Immunodominance of major histocompatibility complex class I-restricted influenza virus epitopes can be influenced by the T-cell receptor repertoire.

We have used T-cell receptor beta-chain transgenic mice to determine the effects of a limited T-cell receptor repertoire on major histocompatibility complex class I-restricted epitope selection during the course of an influenza virus infection. Analysis of T-cell hybridomas generated from wild-type and transgenic mice demonstrated that the viral epitope recognized depended on the available T-cell receptor repertoire. Wild-type T-cell hybridomas recognized epitopes derived from the nucleoprotein and basic polymerase molecules, whereas hybridomas generated from transgenic mice recognized epitopes derived from the nonstructural protein and the matrix protein.
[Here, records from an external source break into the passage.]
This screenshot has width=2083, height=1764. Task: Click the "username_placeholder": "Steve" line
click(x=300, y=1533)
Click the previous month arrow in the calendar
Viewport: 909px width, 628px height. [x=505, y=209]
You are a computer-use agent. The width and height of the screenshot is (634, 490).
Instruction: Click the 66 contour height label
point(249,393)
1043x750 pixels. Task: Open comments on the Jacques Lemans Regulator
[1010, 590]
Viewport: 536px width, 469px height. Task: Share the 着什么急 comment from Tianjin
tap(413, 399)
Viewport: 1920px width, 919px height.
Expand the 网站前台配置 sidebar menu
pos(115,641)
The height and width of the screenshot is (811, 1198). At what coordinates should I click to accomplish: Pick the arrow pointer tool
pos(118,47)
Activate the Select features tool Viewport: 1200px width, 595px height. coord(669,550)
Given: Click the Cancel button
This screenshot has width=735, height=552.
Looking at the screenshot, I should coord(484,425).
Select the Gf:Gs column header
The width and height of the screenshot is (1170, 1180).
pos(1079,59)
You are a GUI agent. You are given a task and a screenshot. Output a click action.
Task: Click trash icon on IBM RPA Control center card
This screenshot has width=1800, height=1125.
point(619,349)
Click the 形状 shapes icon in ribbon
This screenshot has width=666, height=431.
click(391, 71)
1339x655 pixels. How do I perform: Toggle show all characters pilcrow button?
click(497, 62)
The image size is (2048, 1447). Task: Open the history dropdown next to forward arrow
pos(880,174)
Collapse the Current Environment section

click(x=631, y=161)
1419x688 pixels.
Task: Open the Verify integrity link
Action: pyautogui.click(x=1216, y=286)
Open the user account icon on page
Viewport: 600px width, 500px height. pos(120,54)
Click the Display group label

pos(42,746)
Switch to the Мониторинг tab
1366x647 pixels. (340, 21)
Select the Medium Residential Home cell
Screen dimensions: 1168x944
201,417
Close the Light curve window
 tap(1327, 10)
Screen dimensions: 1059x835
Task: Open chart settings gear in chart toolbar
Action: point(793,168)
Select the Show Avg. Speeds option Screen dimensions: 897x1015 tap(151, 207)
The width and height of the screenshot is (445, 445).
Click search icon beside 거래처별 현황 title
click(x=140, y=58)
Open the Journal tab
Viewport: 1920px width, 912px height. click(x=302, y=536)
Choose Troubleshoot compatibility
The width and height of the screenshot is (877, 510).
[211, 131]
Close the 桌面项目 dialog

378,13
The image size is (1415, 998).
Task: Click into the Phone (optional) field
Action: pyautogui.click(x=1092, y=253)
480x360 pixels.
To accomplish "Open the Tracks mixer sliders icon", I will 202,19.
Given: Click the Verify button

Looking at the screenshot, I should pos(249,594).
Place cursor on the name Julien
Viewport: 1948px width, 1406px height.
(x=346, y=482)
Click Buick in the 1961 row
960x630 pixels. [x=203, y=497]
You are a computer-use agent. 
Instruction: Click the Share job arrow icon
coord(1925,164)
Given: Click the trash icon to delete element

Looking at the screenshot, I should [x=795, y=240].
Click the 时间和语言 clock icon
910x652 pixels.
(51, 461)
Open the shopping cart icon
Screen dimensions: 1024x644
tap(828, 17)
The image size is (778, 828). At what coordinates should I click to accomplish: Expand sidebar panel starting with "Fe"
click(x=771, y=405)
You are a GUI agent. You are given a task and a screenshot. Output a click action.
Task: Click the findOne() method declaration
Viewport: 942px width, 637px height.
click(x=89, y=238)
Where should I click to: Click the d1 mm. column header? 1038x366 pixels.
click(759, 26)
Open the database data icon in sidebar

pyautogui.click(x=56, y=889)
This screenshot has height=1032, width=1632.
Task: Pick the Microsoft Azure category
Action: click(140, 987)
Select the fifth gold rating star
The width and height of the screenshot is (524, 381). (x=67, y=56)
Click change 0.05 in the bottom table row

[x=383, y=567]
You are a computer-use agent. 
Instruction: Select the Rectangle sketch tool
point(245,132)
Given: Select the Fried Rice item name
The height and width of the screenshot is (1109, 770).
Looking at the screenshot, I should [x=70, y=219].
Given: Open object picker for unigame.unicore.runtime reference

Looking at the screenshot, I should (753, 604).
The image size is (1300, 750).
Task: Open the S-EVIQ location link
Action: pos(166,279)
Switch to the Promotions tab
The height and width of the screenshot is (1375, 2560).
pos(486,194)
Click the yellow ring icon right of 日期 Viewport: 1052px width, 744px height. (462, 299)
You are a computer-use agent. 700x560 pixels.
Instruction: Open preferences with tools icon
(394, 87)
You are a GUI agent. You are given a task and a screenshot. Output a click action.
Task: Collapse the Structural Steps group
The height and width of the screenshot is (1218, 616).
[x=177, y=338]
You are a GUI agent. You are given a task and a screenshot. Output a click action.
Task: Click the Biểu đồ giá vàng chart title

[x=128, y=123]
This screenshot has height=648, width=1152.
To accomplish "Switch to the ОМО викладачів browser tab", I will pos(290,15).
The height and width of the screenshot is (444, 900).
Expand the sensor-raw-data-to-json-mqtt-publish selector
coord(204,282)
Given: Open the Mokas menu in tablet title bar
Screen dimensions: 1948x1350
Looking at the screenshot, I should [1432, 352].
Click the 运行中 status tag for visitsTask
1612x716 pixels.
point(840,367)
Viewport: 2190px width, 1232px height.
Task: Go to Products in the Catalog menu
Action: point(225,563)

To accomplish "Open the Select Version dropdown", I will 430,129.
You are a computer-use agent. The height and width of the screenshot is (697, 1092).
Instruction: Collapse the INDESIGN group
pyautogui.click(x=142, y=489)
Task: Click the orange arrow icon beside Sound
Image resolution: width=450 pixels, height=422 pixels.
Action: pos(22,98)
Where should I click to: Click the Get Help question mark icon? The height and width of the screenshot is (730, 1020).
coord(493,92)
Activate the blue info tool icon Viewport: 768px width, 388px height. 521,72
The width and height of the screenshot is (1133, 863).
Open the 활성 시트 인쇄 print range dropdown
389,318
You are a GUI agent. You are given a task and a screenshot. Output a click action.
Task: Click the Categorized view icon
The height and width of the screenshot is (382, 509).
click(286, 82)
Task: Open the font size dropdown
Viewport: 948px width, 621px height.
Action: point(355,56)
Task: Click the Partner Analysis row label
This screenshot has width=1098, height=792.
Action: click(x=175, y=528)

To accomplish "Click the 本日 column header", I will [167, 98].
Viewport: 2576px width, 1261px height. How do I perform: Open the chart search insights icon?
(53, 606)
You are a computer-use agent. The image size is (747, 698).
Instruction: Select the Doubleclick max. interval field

There was no overlap in specificity between the two panels of hybridomas. This reciprocal pattern of specificity was also apparent in cytoxicity assays with brochoalveolar lavage cells isolated from the lungs of influenza virus-infected mice. T-cell receptor usage in the transgenic hybridomas was very restricted, with only one V alpha element used for ech of the two viral epitopes recognized. In the case of the hybridomas reactive to the nonstructural protein, sequence analysis showed that they all expressed V alpha 4J alpha 32 chains associated with the same junctional amino acids (Leu-Leu) that were encoded by five different nucleotide sequences, indicating a strong selection for T-cell receptor usage. Taken together, these data demonstrate that the available T-cell receptor repertoire can have a profound effect on the immunodominance of class I-restricted epitopes during a viral infection.